Stein’s method

His eyes are like angels but his heart is cold / No need to ask / He’s a Stein operator

March 12, 2021 — March 7, 2024

approximation
functional analysis
measure
metrics
model selection
optimization
probability
spheres
statistics
Figure 1: The importance of possessive apostrophes

A famous generic method for approximating distributions and quantifying discrepancy and manufacturing concentration bounds and limit theorems is Stein’s method, typically in the form of the method of exchangeable pairs (Stein 1986, 1972).

MAny diverse uses of this method have been made and no single reference seems to summarise them all.

Wikipedia is clear but outdated.
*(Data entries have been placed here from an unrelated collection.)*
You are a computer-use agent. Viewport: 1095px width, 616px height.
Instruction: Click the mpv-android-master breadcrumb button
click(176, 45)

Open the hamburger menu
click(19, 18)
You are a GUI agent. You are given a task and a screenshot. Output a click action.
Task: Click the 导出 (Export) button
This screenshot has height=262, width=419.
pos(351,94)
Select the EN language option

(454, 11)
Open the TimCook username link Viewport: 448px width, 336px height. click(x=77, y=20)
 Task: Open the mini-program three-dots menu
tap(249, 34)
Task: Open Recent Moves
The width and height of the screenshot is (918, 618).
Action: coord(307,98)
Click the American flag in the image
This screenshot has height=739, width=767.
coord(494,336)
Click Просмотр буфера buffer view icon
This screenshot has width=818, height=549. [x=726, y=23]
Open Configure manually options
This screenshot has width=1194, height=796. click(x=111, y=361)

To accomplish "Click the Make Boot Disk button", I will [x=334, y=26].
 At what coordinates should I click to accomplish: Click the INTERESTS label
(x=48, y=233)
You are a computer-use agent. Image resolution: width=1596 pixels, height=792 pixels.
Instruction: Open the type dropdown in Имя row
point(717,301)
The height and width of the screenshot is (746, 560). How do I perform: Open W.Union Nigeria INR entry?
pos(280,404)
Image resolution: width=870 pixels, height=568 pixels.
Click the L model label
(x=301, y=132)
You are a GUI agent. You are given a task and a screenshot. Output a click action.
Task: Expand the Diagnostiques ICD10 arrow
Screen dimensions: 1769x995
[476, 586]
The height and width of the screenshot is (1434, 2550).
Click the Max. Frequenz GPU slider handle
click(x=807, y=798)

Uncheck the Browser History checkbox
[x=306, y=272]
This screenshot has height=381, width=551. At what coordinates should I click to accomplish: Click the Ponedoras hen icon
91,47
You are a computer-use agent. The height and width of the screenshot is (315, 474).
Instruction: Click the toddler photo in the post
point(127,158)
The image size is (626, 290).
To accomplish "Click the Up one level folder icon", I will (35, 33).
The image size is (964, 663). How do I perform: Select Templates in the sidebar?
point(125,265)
Different bits are introduced in Barbour and Chen (2005);Chatterjee (2014);Meckes (2012);Ross (2011). An interesting jumping-off point is Lily Li’s Whirlwind Tour

In these notes we summarize Cindy Zhang’s survey (Zhang 2016) of Nathan Ross’ survey (Ross 2011) on the Fundamentals of Stein’s Method with particular emphasis on the proof of the Central Limit Theorem.

See also Fraser Daly’s video lecture: “The Stein-Chen method”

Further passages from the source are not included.